Records to use start

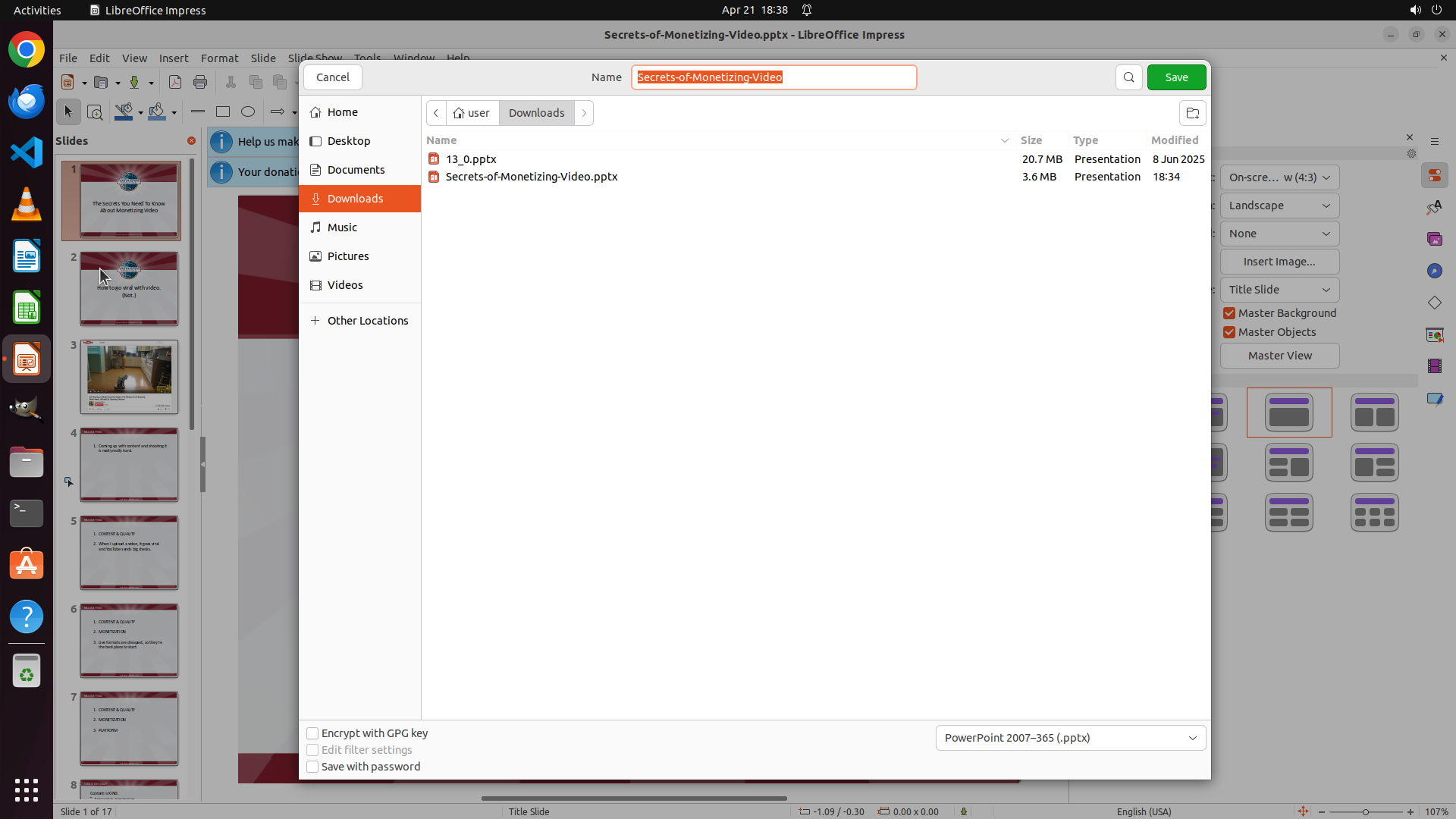Enable Encrypt with GPG key

[x=312, y=733]
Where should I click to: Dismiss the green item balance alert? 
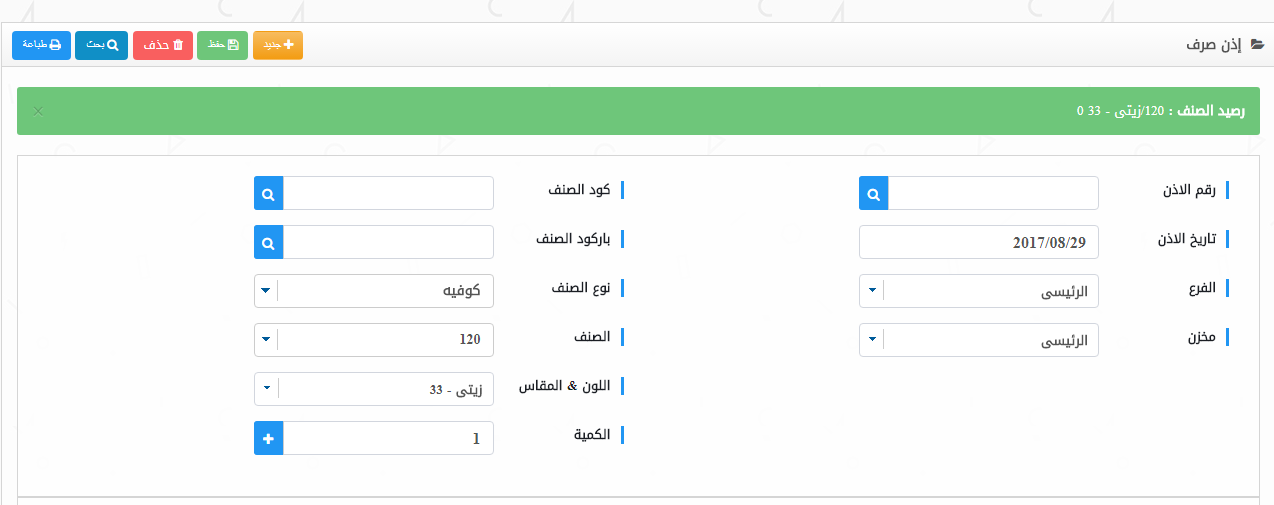click(x=38, y=111)
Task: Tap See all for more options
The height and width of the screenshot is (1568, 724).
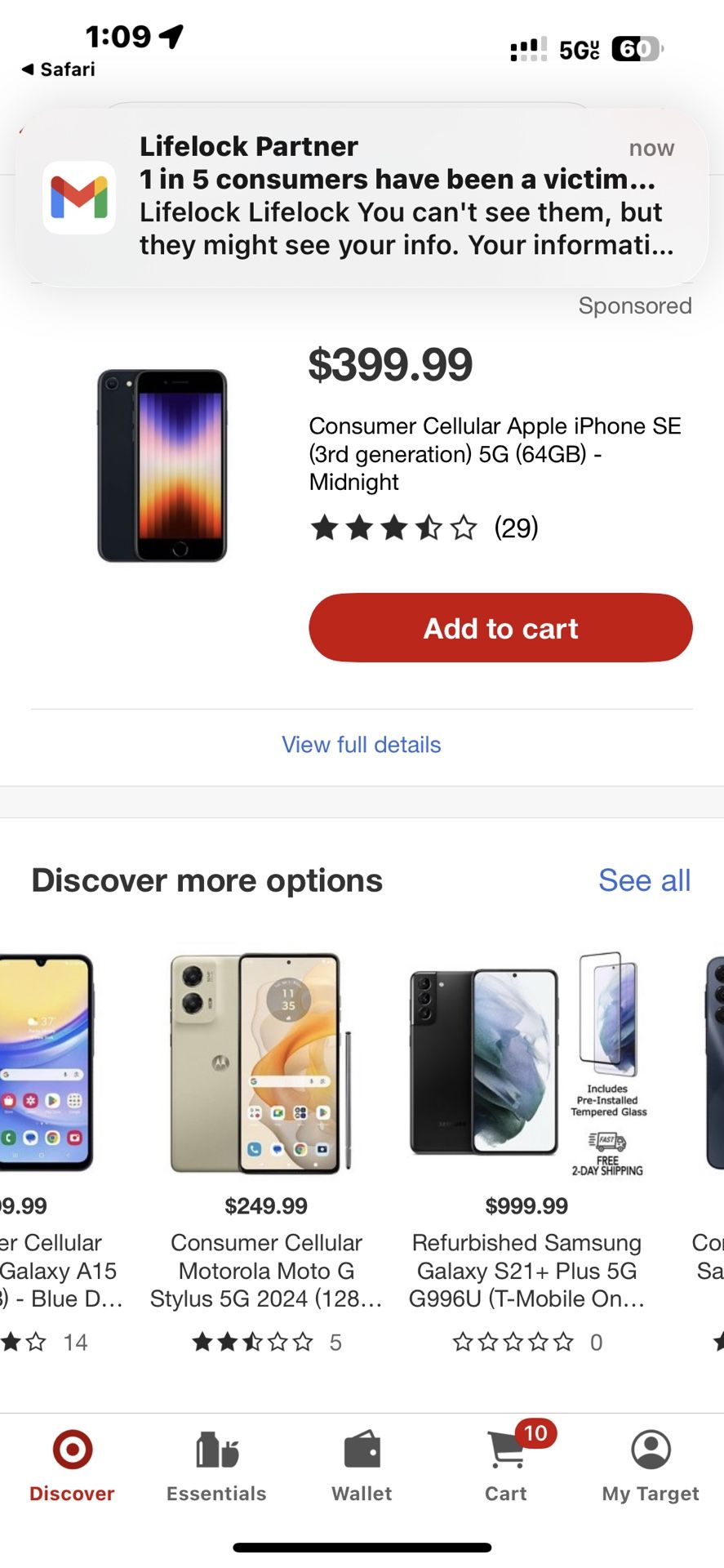Action: click(644, 880)
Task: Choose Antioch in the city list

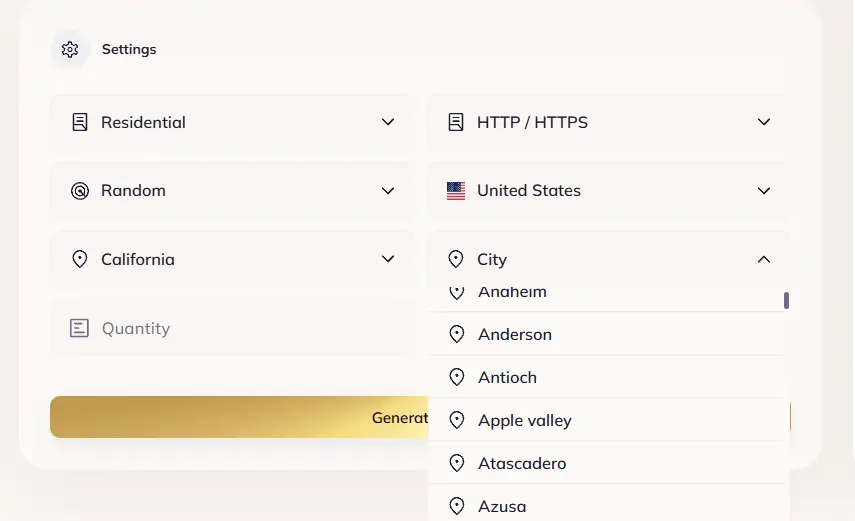Action: point(507,377)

Records to use end

→ **Problem requirements**
How many lines in the records above contain the string "Task"? Reply with the number alone.

→ **Right answer**
2